Which words that we use today will be different, archaic, obsolete? Which new words will have entered the language? We don’t know what footnotes we will need. Will they have computers? Will they call them something else? What will they think smartphones are? Will that word still exist?
Writers for the project are chosen by the Future Library’s board of trustees. After the canny selection of Atwood, they chose the equally on-the-nose David Mitchell, author of Cloud Atlas, who calls the library “the Ark of Literature.” It is a strange ark, filled with animals few people living now will likely ever see. “The world’s most secretive library,” The Guardian calls it. In 2016, Icelandic novelist and poet Sjón submitted his mysterious text. The fourth work came from Turkish novelist Elif Shafak, who named the project “a secular act of faith.”

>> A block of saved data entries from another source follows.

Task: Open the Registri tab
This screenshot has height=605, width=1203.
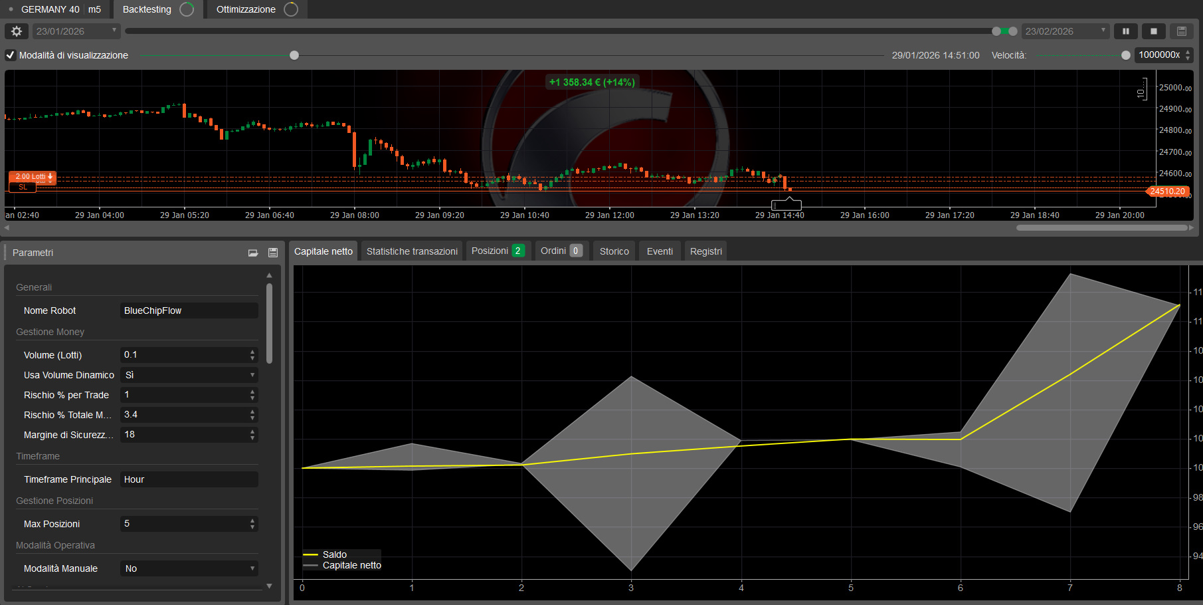Action: [705, 251]
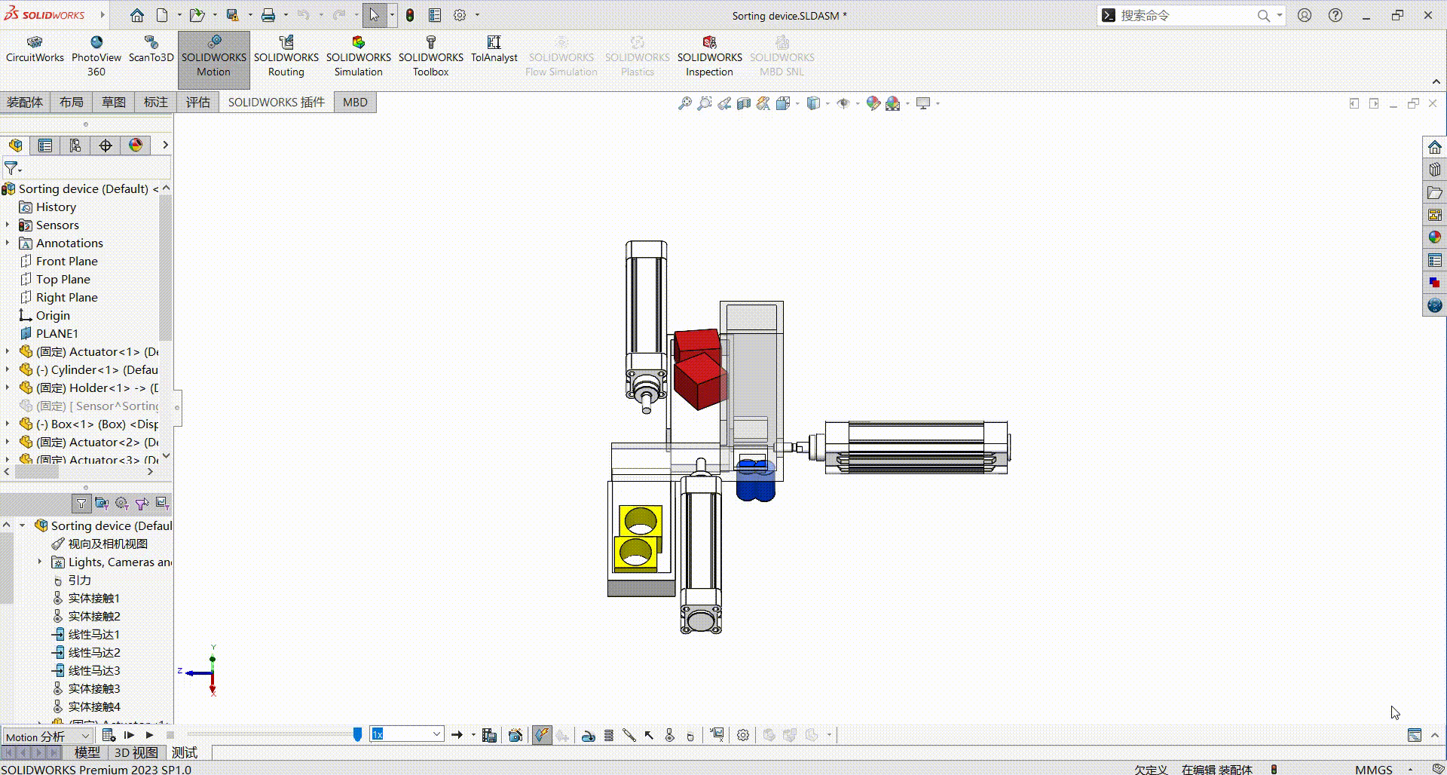Open the 3D 视图 tab at the bottom

pos(136,752)
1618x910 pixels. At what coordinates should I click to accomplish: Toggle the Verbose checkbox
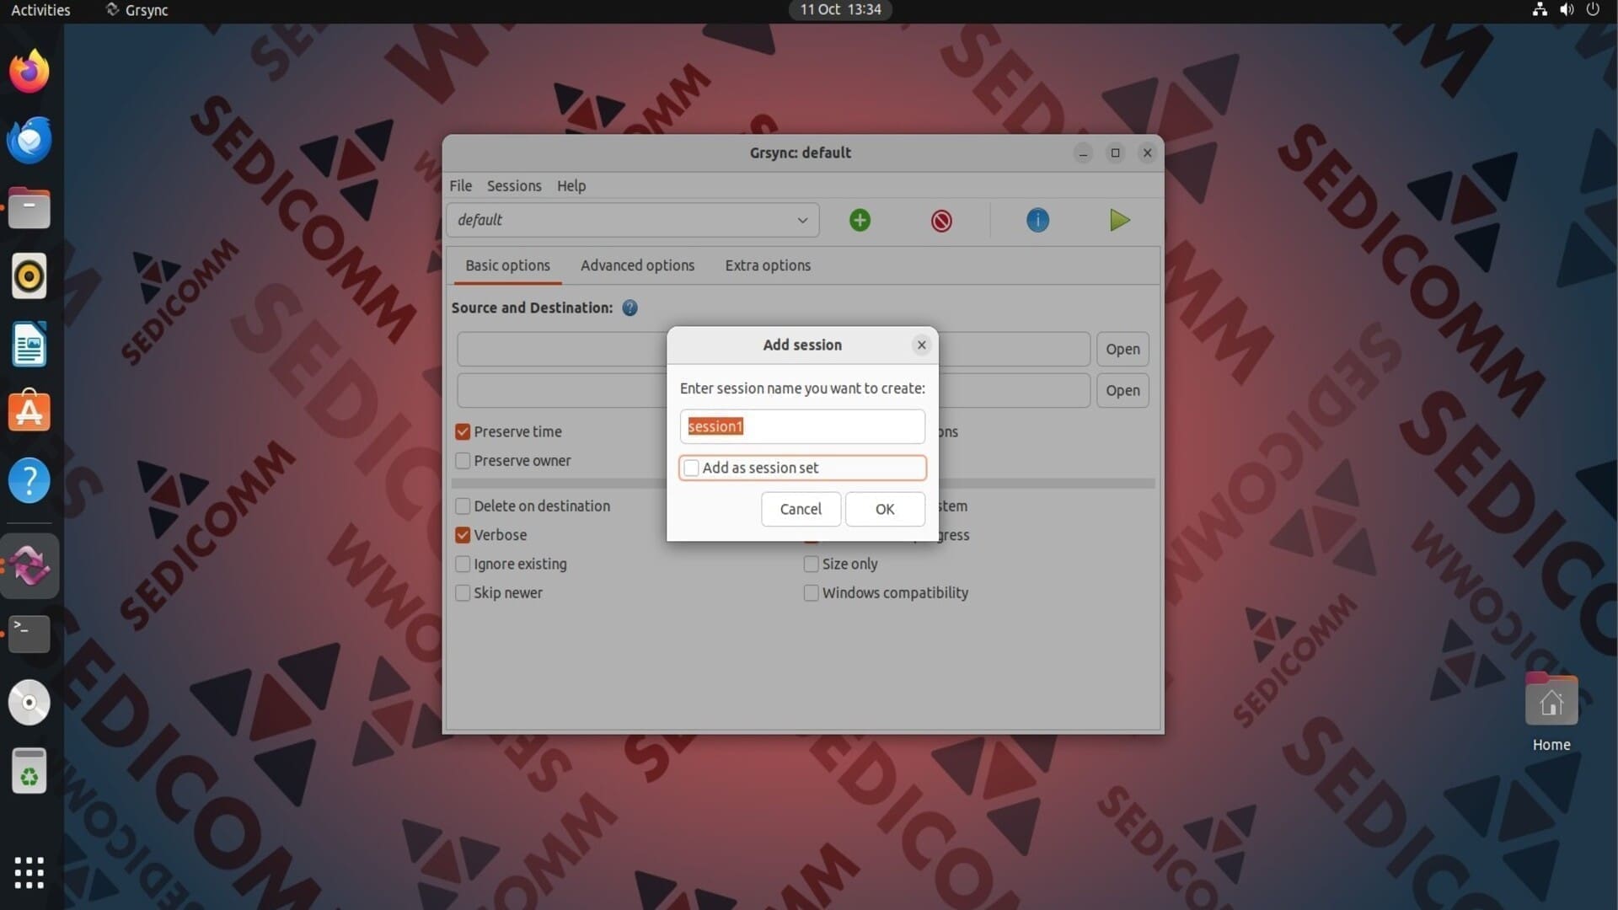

The latest writer chosen is Man Booker-winning South Korean novelist Han Kang, who described the Future Library as a literal expression of the writer’s thoughts on their duty to posterity: “I cannot survive 100 years from now, of course. No one who I love can survive, either. This relentless fact has made me reflect on the essential part of my life. Why do I write? Who am I talking to, when I write?” Did Jane Austen imagine her readers of 100 years later? Could she ever have imagined us?
Not only is the Future Library an act of literary faith, but it is an ecological one. “The next 96 years do not look promising for the seedlings,” writes Merve Emre at The New York Times, “which are more vulnerable than their ancestors to all manner of man-made disasters.” The project symbolically binds together the fates of the book and the trees, making “the physicality of culture palpable by insisting that we confront the long, laborious process of preserving language.”
In 2020, the collection of manuscripts will be moved to a “Silent Room” in Oslo, a “womb-shaped chamber facing the forest, lined with wood from its trees.” Visitors can come and venerate these secretive future relics in their ribbon-wrapped gray boxes. But their contents—should the ambitious endeavor go as planned—will remain as elusive as the shape of our collective future 100 years from now.